A cool way to propagate leeks is to let them flower in May of their second year. As the pic on the left shows (sorry a bit blurred) very often the flower head produces mini leeks instead of flowers. This was May last year by the way, it’s taken me this long to get round to posting this. The mini-leeks are called Pips or Grass, depending on who you listen to. I’m going to call them pips (cos I like the word) and I ought to mention I learnt how to do this via the interwebfacepage when I first saw the strange things on my leek flower heads. I’ve tested this process by doing it and I’m now eating the leeks. Google leek pips if you want to learn more.
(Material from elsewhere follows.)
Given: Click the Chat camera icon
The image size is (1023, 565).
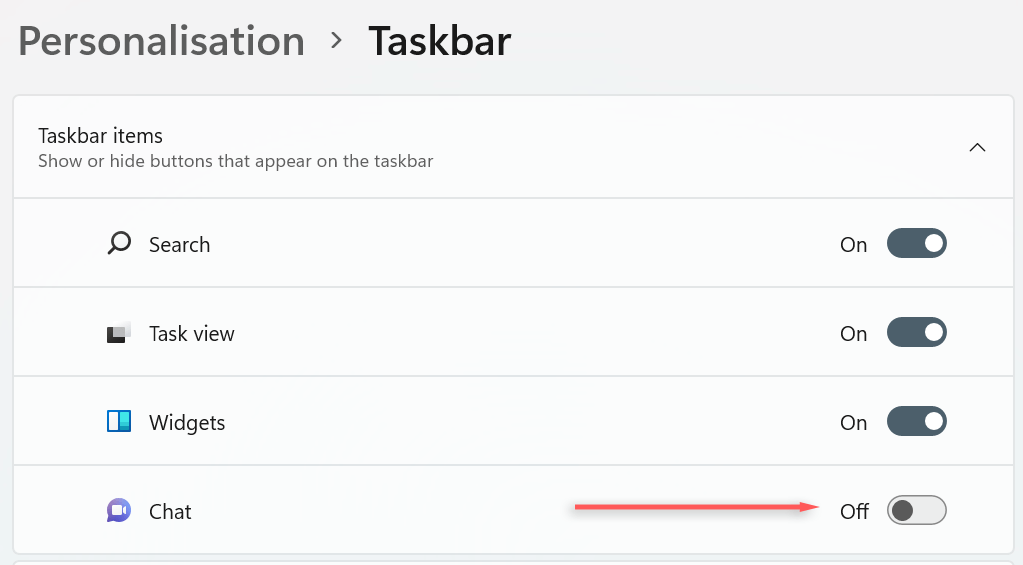Looking at the screenshot, I should 119,511.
I should add on the informationspacesuperhighwaypage the real pros delay the growing of the pips until next year (by keeping in the shade I think) and then growing on quickly from spring onwards to make normal large leeks.
The pips are attached tightly to the flower head and you literally have to tear them off. You may lose a lot of greenery doing this, but it is the baby bulbs at the bottom of the greenery that is attached to the flower head that you want. If you defoliate them they very often grow back. Once you have your pips disattached bung them in a pot or straight into the ground to grow on, the pips at this stage don’t have roots but if you dip the bottom of the baby bulb into the ground it soon will have. Because this will be May or June you need to get them in the ground quickly so they can get big.
In my experience they won’t get massive in the time left of the growing season (and the next spring before they flower). But you could accept this, plant them closer together and more of them. They are after all free and painless to do.